- Provided data -
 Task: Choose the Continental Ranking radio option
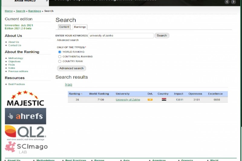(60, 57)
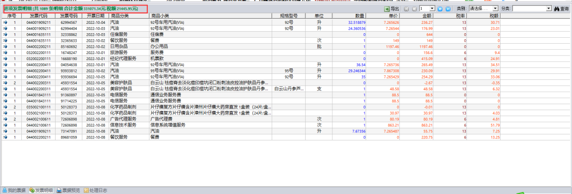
--
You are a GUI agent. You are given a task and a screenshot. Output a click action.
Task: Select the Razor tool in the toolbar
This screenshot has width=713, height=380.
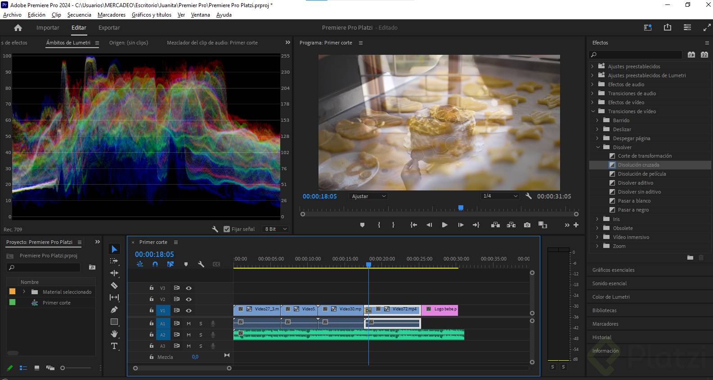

- What is being asked -
Send back exactly the lines of the listing above starting at the one with "You are a GUI" and ending at the one with "This screenshot has width=713, height=380.", inclusive, and no others.

- Output for this task -
You are a GUI agent. You are given a task and a screenshot. Output a click action.
Task: Select the Razor tool in the toolbar
This screenshot has width=713, height=380.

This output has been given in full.